Vivió casi un año en albergues de Boa Vista hasta que dio con Onofre por indicación de un amigo.
Onofre le prestó a German una casa en Brasilia para que se quedara allí unos meses. Después, le consiguió un empleo como auxiliar de logística en su propia empresa.
“Los inmigrantes y refugiados llegan muy sacudidos por esos procesos que son casi de expulsión del propio país. Con el tiempo, van recuperando la autoestima”, dice.
El ingeniero ayudó al venezolano a llevar a Brasilia a siete miembros de su familia. Ahora, la suegra de German también trabaja en la empresa.
“Él todavía tiene un hijo pequeño que se quedó en Venezuela, pero estamos tratando de traerlo a Brasil también”, cuenta Onofre. “Yo le ayudo porque es una cuestión de ciudadanía, un compromiso de humanidad“.
Los tres venezolanos que conversaron con la BBC en Indaiatuba dijeron haber tenido siempre buenas relaciones con los brasileños. Los conflictos fueron pocos.

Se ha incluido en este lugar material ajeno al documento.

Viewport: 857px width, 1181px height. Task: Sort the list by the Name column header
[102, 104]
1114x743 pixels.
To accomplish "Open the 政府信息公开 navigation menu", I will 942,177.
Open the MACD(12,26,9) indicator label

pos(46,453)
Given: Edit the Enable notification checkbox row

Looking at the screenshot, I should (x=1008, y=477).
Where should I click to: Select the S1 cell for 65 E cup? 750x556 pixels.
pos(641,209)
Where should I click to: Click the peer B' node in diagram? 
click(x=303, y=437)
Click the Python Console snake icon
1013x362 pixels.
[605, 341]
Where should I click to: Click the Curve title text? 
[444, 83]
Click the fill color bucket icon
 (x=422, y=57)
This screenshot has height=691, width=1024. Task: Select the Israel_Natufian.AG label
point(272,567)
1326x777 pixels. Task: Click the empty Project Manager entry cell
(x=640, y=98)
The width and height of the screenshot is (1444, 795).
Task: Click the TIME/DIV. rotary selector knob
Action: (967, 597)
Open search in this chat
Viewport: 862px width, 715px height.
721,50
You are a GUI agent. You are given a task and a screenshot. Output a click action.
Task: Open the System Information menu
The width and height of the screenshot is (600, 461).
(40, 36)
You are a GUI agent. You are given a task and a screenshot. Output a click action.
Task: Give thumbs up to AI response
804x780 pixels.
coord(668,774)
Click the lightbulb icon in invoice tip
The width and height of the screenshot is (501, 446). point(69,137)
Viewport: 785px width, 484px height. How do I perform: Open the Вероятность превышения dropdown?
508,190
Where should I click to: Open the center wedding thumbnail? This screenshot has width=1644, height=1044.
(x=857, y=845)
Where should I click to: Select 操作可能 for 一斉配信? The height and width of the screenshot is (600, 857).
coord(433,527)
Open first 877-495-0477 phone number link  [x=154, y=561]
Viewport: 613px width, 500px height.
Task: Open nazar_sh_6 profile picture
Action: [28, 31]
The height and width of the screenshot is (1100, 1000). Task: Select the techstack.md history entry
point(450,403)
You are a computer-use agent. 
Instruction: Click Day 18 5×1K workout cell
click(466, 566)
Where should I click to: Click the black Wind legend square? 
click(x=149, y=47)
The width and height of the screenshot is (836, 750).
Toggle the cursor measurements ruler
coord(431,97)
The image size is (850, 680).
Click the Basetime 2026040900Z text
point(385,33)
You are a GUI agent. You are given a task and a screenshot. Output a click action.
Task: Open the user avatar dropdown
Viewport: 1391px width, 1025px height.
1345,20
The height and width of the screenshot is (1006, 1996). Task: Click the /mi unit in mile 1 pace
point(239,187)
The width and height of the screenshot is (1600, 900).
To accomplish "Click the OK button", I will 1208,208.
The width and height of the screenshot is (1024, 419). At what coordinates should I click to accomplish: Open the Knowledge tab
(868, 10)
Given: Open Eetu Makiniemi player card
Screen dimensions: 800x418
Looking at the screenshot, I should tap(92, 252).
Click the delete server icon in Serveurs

Mata cuenta que hace unos meses, en Boa Vista, fue acusado de robo cuando compraba comida en una tienda de comestibles. “La empleada dijo que yo estaba robando, llamé al gerente y pedí que viéramos las cámaras de seguridad. Después de hacerlo, vieron que no había hecho nada”, recuerda.
El ataque de brasileños a venezolanos en Pacaraima del pasado sábado ocurrió después de que un inmigrante fuera acusado de robar y herir a un residente de la ciudad.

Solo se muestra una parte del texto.